Z = ±3 = (score-mean)/SD
Find table in the back of your statistics text labeled something like "areas under normal distribution" to find the proportions/probabilities related to your Z s cores.
Rachael
answered
5.5
1.6
44.5
68
50
bob
answered
me !@#$%^&
answered
Explain Bot
answered
The expected distribution about the mean is as follows:
- 38 inches
- 48 inches
- 58 inches
- 68 inches
- 78 inches
- 88 inches
- 98 inches
Now, to find the percentage of sales below 68 inches, Jim needs to calculate the z-score. The z-score represents the number of standard deviations a particular value is from the mean.
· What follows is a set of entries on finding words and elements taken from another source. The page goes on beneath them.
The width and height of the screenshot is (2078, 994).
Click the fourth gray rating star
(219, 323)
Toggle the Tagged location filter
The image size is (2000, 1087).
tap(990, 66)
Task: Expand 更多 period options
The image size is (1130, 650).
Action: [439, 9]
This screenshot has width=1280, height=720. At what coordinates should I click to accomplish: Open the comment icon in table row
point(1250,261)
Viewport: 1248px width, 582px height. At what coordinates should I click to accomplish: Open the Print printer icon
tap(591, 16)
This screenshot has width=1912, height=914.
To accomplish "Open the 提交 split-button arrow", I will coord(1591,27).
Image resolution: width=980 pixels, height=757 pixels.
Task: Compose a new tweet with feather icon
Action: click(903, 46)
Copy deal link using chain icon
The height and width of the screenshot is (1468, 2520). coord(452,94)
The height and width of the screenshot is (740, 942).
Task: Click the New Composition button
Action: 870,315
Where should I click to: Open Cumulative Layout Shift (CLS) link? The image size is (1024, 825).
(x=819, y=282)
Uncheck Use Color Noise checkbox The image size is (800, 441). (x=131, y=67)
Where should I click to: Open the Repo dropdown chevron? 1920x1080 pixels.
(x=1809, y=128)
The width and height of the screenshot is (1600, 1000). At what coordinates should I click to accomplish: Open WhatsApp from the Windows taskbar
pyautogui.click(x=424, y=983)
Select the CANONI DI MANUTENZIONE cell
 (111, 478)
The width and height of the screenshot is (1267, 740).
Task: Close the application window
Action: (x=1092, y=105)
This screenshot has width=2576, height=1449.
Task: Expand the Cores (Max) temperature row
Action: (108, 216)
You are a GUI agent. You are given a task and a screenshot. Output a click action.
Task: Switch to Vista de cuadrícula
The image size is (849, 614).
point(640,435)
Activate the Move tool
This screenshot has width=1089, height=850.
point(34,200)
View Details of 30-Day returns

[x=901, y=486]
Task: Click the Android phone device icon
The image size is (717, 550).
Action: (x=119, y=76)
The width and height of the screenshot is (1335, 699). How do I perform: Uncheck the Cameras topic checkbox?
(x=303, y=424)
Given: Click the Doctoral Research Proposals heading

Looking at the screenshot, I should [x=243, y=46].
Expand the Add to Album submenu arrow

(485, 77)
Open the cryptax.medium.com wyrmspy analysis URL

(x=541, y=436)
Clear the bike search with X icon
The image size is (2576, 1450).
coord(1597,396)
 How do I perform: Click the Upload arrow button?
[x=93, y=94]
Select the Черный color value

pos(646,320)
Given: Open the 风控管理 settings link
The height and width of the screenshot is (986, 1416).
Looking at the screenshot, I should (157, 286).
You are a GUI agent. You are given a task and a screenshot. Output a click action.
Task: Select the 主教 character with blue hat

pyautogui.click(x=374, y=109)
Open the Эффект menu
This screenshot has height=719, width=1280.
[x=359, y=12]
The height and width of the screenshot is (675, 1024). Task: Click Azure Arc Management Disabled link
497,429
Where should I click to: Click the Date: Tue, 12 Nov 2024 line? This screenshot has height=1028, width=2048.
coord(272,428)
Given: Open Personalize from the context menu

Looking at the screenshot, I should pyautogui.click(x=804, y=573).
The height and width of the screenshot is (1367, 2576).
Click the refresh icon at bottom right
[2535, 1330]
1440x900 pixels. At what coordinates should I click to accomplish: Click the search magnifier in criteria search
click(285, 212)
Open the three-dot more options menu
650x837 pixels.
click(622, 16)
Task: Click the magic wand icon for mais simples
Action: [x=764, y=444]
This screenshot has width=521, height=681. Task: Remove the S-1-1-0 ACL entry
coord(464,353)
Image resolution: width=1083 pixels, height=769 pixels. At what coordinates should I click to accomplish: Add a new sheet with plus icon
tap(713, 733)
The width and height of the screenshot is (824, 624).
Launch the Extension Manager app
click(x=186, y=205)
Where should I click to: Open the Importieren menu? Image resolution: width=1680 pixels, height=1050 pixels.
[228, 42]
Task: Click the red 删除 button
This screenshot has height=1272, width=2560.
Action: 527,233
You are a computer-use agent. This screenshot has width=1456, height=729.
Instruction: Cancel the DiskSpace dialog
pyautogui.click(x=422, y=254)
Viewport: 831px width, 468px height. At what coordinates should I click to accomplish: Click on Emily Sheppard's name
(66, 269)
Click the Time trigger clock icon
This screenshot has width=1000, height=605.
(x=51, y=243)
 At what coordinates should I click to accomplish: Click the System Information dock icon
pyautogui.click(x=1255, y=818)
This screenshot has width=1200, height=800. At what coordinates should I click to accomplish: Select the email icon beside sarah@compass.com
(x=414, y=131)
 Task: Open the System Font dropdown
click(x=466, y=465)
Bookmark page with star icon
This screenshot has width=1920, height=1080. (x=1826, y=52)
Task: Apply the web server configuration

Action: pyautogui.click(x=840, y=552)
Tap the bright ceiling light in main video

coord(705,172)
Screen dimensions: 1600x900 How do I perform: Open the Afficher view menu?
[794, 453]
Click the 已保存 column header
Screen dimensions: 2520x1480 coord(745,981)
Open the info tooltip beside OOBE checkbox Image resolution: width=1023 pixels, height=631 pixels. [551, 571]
Jim calculates the z-score as follows:
z-score = (84 - 68) / 10 = 1.6
To find the percentage associated with a z-score of 1.6 in the standard normal distribution table, Jim can refer to the table or use a statistical software/tool. The percentage associated with a z-score of 1.6 is approximately 94.4%.
So, Jim now knows that approximately 94.4% of his sales were 84 inches or less.
To find the remaining percentage of sales that were more than 84 inches, Jim can subtract the percentage of sales below 68 inches from 100%:
Remaining percentage = 100% - 94.4% = 5.6%
Therefore, Jim knows that approximately 5.6% of his sales were more than 84 inches.